_WRITTEN REQUEST 1:_ In the passage on the airline industry, swap "air transport" for "civil aviation" and reproduce the text between "Even though much" and "business to evolve continue unabated.", inclusive.
_WRITTEN REQUEST 2:_
Answer these questions from the passage on the airline industry:
(a) To what is the airline business described as very sensitive?
(b) Which country is cited as an example of an economy that is less distressed?
(c) Who, according to the passage, enables governments and financial players?
_WRITTEN REQUEST 3:_ Carry the passage on the airline industry forward from its final sentence.

_SOURCE:_
################
At this moment we are just emerging from an unparalleled convergence of short-term stress and long-term evolution. The stress has eased somewhat, but the pressures to evolve continue unabated. Stress will return at some point sooner or later (we all hope later) because the airline business is very sensitive to business cycles and business cycles haven’t been abolished.
In addition, stress will be intensified by some combination of energy prices and efforts to address environmental concerns and global warming. Changes in government policies will continue to have a major impact on the industry, even in its liberalised form. Finally, the industry continues to suffer from herd-like management behaviour reinforced by financial markets, turning decisions and actions from firm-specific to industry-wide, amplifying their impact. Escape from the herd becomes imperative.
I am not a macro-economist, but I feel confident in asserting that nobody understands the current financial environment terribly well, although governments and financial players try to induce confidence by pretending that they have the situation under some control. They are enabled by academics who individually assert with confidence propositions that when taken together contradict one another. Risks abound.
Even though much of the developing world seems to be insulated from the distress experienced by mature economies, we don’t know the longer term implications for air transport of decapitalising the entire middle class of several of the largest consumer markets in the world (such as the US, UK, Japan and Spain) and engendering fear of consumption even in those economies less distressed (for example, Germany). It’s hard to escape the notion that these trends will affect air transport for sometime to come, notwithstanding the remarkable performance of the BRIC countries and Asian and Latin American markets more broadly. As OECD countries struggle to recover, pressures on the airline business to evolve continue unabated.
################
_RECORD LIST:_

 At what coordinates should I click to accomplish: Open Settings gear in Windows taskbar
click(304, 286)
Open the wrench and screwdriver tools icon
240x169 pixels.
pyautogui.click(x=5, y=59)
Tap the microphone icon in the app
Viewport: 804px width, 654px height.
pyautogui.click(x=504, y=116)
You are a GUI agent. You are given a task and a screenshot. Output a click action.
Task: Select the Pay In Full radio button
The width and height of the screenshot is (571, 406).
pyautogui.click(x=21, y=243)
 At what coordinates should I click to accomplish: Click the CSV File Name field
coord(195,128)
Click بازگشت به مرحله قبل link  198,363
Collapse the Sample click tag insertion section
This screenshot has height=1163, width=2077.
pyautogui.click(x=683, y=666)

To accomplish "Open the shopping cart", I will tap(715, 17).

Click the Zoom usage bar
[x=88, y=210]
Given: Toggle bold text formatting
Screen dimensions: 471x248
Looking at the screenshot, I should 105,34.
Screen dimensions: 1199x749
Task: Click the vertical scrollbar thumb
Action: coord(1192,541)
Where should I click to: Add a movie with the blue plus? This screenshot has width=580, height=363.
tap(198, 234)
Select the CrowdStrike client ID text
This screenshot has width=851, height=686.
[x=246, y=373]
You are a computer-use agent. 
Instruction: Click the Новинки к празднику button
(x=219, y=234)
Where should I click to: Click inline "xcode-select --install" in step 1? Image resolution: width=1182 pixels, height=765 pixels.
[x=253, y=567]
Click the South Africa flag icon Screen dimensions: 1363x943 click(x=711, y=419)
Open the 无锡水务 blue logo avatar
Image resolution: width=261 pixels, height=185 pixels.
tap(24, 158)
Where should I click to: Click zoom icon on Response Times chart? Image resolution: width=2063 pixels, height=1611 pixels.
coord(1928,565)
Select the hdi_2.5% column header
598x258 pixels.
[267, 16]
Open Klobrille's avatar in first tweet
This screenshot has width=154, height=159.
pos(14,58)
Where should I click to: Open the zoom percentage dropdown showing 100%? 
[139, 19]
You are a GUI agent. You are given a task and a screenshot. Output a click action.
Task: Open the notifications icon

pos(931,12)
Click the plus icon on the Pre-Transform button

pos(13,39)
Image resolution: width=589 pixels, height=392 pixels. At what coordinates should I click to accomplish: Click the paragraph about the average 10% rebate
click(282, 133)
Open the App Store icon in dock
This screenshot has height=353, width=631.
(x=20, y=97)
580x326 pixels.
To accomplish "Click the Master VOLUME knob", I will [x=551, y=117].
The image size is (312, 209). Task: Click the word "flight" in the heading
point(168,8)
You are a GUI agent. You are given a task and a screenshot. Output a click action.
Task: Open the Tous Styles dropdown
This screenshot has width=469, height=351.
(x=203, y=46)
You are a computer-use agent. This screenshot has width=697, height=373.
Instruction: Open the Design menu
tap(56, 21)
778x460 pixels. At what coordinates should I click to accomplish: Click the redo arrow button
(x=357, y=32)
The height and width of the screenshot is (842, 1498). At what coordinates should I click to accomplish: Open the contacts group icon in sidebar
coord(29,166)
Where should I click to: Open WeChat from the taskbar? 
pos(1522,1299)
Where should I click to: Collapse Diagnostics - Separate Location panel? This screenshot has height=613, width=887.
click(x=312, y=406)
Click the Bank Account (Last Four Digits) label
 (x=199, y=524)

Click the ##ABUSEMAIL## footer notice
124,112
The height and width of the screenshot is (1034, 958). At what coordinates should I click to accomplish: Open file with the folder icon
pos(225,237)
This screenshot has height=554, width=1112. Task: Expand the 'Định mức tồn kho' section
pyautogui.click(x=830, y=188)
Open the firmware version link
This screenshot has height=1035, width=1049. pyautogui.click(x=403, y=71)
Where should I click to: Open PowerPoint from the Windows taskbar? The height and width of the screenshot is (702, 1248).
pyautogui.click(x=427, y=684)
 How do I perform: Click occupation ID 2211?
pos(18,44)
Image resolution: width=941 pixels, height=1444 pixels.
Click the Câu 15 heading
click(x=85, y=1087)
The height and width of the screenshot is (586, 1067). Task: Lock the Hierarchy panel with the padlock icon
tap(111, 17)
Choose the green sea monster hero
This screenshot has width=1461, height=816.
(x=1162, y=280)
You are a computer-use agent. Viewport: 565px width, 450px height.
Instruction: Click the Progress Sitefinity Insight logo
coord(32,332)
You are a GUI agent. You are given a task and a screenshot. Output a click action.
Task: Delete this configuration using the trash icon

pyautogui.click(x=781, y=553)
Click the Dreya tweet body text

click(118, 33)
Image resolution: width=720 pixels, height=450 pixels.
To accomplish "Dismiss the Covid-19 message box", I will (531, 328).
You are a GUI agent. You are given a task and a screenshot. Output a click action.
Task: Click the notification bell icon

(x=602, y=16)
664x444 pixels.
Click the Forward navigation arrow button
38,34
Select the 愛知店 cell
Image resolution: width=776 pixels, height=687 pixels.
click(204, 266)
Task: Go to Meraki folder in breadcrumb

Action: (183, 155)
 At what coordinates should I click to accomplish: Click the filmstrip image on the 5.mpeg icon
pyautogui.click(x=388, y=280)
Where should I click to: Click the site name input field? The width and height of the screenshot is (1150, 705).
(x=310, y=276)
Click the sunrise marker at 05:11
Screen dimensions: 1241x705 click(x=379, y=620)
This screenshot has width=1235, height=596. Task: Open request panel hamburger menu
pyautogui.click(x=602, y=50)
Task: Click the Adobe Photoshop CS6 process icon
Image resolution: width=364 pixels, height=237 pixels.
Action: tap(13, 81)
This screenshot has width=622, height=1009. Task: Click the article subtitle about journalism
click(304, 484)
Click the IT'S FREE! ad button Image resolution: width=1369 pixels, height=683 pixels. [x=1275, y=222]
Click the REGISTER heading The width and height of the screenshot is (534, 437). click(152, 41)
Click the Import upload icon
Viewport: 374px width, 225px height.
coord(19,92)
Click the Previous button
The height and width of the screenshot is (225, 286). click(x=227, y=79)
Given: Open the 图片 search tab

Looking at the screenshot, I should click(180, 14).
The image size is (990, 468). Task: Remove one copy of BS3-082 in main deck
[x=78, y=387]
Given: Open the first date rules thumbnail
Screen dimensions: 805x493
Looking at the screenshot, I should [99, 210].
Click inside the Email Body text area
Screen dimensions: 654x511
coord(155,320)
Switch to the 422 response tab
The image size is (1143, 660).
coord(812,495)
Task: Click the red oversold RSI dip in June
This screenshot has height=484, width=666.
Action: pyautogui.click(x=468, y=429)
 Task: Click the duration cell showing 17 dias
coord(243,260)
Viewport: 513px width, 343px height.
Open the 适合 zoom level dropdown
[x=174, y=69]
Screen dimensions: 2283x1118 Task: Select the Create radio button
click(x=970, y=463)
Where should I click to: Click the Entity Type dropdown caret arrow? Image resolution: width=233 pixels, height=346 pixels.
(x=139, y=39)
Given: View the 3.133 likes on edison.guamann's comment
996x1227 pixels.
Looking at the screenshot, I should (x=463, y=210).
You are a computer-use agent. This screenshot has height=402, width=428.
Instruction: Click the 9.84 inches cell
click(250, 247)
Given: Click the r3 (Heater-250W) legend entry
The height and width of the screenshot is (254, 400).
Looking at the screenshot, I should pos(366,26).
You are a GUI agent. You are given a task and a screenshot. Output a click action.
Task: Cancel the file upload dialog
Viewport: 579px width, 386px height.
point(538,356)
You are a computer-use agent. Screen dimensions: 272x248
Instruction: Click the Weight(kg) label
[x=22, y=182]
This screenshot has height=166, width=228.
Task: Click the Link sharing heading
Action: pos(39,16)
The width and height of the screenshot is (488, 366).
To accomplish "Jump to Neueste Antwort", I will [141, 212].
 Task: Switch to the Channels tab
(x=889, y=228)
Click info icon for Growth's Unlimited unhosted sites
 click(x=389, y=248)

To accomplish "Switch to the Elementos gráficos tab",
################
_OUTPUT 1:_
Even though much of the developing world seems to be insulated from the distress experienced by mature economies, we don’t know the longer term implications for civil aviation of decapitalising the entire middle class of several of the largest consumer markets in the world (such as the US, UK, Japan and Spain) and engendering fear of consumption even in those economies less distressed (for example, Germany). It’s hard to escape the notion that these trends will affect civil aviation for sometime to come, notwithstanding the remarkable performance of the BRIC countries and Asian and Latin American markets more broadly. As OECD countries struggle to recover, pressures on the airline business to evolve continue unabated.

_OUTPUT 2:_
(a) Business cycles.
(b) Germany.
(c) Academics.

_OUTPUT 3:_
In this environment, the search for viable revenue models has become critical in the OECD markets and is driving unprecedented structural change. The spectacular reduction in demand and the inevitable further reduction in capacity that accompanied it urgently raised questions of industry consolidation. It has also driven the search for promising new business models such as LCCs and quasi-charters even as it continues to reveal the limitations of those models.
While growth, albeit from a substantially reduced base, has resumed in those markets and as growth continues at high rates in BRIC and APEC markets, it’s clear that the industry trend toward consolidation has not abated. That’s partly because surviving the collapse in demand and the contraction in output that accompanied it has driven a search for cost reduction and created the need to salvage whatever business value is left in failing firms, and partly because the “new normal” involves a need to find sources of revenue less vulnerable to other firms similarly seeking new sources of revenue.
For clarity and focus, it’s important to understand what normality means: In normal businesses, businesses that don’t have wings, things are not always good. Not everybody makes money. There are ups and downs, sometimes extreme. The best-managed firms make money in good years and don’t have their existence threatened in bad years. The worst-managed companies may make money when the tide floats all boats, but as the tide goes out (and sometimes even at high tide) may be forced to reorganise or disappear. The biggest firms are not always the best and are not immune to failure. Even firms in markets that seem to offer some protection from the worst storms, for example emerging economies, sooner or later confront fundamental demands to find sustainable revenues and sustainable costs in the face of increasing competition.
Management’s most important job is to craft a revenue strategy that allows success (success can never be guaranteed) and then a cost strategy to implement it efficiently. A well-managed firm with a good strategy can read the market as and when it changes and can efficiently adapt its strategy and tactics to those changes as required to prosper, or at least survive. Firms that select or are doomed by their history to an unsustainable strategic posture or which cannot adapt to changing conditions will fail.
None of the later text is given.